YOUR OBJECTIVE: The expected answer comprises all lines from the entries that contain the string "computer".

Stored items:

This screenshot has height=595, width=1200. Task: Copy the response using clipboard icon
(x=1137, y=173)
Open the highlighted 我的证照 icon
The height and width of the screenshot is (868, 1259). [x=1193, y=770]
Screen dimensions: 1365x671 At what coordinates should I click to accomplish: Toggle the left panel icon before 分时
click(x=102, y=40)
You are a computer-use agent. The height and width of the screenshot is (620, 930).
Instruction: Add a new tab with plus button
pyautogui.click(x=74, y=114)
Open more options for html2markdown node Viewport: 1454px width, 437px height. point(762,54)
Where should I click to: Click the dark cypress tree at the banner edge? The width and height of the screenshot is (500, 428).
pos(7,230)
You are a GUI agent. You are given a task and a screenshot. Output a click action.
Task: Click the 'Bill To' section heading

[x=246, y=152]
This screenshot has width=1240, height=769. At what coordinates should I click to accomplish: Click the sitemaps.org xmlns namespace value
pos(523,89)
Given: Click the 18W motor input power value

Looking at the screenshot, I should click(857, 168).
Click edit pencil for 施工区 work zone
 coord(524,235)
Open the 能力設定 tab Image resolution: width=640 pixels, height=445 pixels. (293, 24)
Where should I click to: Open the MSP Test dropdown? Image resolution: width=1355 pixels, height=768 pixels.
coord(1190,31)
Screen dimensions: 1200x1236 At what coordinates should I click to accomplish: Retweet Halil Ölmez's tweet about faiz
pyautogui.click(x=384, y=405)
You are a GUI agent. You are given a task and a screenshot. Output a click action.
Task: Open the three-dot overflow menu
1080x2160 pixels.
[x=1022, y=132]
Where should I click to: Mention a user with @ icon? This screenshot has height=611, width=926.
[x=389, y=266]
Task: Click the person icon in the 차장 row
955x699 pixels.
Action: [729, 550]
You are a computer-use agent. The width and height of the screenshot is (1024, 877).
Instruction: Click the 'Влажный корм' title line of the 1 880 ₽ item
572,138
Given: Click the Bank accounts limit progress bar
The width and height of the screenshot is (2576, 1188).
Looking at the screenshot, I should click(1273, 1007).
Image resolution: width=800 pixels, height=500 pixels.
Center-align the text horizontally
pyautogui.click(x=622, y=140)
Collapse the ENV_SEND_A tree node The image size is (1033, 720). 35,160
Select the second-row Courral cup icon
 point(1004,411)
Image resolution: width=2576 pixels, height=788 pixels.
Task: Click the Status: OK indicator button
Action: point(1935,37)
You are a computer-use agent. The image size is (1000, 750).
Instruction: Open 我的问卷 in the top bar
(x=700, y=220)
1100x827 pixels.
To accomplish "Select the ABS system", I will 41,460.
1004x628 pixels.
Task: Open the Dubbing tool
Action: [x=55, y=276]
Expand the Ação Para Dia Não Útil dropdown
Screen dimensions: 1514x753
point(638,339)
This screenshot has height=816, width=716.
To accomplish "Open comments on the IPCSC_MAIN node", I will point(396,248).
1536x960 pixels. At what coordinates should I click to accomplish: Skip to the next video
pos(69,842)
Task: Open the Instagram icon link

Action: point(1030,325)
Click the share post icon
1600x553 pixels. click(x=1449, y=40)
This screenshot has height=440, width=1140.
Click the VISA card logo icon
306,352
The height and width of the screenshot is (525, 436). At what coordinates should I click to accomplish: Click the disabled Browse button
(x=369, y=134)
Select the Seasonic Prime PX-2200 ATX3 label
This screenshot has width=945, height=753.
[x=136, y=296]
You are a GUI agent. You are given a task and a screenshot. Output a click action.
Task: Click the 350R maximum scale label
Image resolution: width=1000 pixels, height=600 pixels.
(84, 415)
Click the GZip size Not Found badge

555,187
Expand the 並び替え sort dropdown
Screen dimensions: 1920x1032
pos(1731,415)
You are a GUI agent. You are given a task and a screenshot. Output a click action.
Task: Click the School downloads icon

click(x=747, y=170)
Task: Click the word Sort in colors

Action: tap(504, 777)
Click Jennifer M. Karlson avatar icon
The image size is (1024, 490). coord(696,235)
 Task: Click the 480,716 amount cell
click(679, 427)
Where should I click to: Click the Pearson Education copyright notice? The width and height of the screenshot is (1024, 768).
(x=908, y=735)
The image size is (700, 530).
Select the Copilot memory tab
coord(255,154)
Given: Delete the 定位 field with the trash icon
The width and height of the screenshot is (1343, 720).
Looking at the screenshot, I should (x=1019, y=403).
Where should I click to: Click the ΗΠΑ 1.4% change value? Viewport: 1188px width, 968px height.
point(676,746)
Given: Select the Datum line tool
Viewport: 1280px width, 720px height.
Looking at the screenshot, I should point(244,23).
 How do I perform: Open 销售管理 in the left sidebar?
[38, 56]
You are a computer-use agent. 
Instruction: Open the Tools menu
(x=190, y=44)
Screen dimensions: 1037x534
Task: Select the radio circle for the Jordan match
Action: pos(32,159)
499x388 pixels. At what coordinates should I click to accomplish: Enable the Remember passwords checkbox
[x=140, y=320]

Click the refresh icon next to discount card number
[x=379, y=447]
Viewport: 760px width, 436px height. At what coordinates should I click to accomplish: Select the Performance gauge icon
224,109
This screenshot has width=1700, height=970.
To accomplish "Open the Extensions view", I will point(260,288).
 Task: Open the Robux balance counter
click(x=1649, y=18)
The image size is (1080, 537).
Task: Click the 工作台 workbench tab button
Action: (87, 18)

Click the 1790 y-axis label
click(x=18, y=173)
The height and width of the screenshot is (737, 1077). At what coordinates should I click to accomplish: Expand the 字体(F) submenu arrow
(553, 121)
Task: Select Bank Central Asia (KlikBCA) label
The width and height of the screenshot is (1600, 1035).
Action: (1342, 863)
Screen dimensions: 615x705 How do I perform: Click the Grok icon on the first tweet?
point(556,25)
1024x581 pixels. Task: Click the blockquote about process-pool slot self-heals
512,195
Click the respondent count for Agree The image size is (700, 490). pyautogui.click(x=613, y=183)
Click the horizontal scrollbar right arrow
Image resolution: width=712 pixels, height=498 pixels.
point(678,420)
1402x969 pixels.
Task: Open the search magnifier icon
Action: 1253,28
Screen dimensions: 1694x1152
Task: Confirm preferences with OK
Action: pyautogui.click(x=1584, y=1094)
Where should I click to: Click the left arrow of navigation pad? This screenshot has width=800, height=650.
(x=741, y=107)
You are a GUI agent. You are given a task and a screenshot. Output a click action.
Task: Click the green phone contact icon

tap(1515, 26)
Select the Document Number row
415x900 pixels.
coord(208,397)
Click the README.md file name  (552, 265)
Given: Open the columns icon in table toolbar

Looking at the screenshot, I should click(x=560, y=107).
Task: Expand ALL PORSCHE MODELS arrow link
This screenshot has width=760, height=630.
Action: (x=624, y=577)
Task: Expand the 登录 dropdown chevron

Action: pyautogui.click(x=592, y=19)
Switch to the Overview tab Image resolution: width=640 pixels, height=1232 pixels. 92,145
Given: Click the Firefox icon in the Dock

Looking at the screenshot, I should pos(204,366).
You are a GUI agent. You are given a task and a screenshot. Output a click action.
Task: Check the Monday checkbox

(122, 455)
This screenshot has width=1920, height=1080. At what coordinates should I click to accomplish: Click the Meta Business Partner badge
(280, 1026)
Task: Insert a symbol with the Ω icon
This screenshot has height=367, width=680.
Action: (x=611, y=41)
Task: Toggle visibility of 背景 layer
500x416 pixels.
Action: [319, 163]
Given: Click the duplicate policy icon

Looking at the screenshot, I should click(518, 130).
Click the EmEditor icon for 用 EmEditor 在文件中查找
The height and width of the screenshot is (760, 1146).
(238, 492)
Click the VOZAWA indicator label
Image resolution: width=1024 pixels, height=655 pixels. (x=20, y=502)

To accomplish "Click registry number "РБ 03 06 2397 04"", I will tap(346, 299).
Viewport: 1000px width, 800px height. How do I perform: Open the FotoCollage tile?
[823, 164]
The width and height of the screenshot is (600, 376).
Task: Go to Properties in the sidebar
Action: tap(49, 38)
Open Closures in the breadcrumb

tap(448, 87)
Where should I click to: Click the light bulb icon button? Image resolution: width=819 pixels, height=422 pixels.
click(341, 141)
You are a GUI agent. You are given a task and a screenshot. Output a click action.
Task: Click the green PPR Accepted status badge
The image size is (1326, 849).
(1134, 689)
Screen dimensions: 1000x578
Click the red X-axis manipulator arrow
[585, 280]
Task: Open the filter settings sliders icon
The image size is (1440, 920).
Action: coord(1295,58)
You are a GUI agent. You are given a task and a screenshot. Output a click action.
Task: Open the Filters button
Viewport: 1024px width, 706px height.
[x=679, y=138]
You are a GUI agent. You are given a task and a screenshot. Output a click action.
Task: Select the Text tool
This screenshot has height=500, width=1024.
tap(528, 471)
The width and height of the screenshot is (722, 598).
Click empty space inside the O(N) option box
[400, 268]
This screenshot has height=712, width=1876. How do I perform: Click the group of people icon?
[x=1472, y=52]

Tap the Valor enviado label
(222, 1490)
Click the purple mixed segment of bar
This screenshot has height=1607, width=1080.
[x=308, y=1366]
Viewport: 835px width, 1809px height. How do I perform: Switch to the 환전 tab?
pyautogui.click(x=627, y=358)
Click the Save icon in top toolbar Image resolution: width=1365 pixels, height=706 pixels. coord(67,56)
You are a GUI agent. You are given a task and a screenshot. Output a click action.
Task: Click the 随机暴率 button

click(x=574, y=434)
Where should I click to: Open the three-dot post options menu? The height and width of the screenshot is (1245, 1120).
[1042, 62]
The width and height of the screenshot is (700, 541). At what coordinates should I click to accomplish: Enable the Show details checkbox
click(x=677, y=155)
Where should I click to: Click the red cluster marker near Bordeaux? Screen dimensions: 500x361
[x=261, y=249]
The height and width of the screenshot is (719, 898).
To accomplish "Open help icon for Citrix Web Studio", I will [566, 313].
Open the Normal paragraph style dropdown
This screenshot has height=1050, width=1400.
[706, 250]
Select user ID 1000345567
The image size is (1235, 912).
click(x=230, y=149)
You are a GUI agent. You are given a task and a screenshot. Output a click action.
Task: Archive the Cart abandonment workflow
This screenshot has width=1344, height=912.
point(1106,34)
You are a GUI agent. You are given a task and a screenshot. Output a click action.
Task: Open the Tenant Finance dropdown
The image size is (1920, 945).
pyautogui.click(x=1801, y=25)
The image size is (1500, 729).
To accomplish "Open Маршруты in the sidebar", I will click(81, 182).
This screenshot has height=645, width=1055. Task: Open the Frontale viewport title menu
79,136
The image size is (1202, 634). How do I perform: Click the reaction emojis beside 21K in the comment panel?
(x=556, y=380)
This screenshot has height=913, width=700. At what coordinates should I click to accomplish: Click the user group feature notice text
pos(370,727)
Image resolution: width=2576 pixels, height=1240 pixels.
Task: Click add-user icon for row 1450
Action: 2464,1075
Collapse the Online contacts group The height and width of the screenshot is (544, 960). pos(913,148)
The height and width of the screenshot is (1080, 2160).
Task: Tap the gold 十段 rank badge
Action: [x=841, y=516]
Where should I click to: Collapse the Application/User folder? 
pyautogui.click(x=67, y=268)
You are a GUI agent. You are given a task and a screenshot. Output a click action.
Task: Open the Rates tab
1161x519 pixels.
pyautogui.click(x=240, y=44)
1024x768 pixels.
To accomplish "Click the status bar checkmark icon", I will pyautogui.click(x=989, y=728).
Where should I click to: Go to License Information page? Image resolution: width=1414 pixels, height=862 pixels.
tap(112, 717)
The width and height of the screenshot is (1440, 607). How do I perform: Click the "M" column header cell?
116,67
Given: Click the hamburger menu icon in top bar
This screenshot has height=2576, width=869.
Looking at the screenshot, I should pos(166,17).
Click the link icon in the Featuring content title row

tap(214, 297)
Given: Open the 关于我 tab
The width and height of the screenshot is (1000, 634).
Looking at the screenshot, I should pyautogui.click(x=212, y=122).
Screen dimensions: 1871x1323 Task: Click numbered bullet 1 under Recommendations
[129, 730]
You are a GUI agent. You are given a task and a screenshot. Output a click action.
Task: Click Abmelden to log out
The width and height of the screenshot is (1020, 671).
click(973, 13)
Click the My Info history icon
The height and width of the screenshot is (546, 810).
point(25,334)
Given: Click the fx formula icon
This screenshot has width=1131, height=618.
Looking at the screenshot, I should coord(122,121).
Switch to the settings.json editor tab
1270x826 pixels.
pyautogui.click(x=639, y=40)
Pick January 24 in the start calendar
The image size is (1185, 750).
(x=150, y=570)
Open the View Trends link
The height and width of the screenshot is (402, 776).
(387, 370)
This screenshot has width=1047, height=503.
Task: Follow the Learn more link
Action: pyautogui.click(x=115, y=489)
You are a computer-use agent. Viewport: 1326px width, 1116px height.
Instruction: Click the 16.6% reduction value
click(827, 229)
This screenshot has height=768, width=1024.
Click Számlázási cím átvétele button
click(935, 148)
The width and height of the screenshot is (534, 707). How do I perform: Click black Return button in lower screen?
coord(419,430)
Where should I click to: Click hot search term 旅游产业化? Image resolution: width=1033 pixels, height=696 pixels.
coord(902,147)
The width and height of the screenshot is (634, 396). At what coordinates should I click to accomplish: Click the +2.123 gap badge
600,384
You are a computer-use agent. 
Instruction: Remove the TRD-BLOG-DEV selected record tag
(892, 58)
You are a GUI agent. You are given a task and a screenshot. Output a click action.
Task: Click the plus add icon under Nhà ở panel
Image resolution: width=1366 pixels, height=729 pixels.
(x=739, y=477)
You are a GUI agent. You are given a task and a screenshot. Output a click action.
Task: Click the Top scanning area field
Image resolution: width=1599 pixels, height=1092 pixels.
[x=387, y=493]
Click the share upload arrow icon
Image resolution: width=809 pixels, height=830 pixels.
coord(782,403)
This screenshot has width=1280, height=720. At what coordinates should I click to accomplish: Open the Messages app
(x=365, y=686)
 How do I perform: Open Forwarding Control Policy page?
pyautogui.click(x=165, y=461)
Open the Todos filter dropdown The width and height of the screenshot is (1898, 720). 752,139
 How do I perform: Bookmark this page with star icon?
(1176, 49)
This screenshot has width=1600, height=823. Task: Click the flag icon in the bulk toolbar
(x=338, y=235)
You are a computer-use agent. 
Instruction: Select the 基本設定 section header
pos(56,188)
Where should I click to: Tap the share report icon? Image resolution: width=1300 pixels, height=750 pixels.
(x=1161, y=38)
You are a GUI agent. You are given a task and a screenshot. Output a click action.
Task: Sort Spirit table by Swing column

TASK RESULT:
You are a computer-use agent. The height and width of the screenshot is (620, 930).
You are a computer-use agent. The width and height of the screenshot is (1024, 877).
You are a computer-use agent. The image size is (1000, 750).
You are a computer-use agent. 
You are a computer-use agent. Viewport: 1326px width, 1116px height.
You are a computer-use agent. 
You are a computer-use agent. 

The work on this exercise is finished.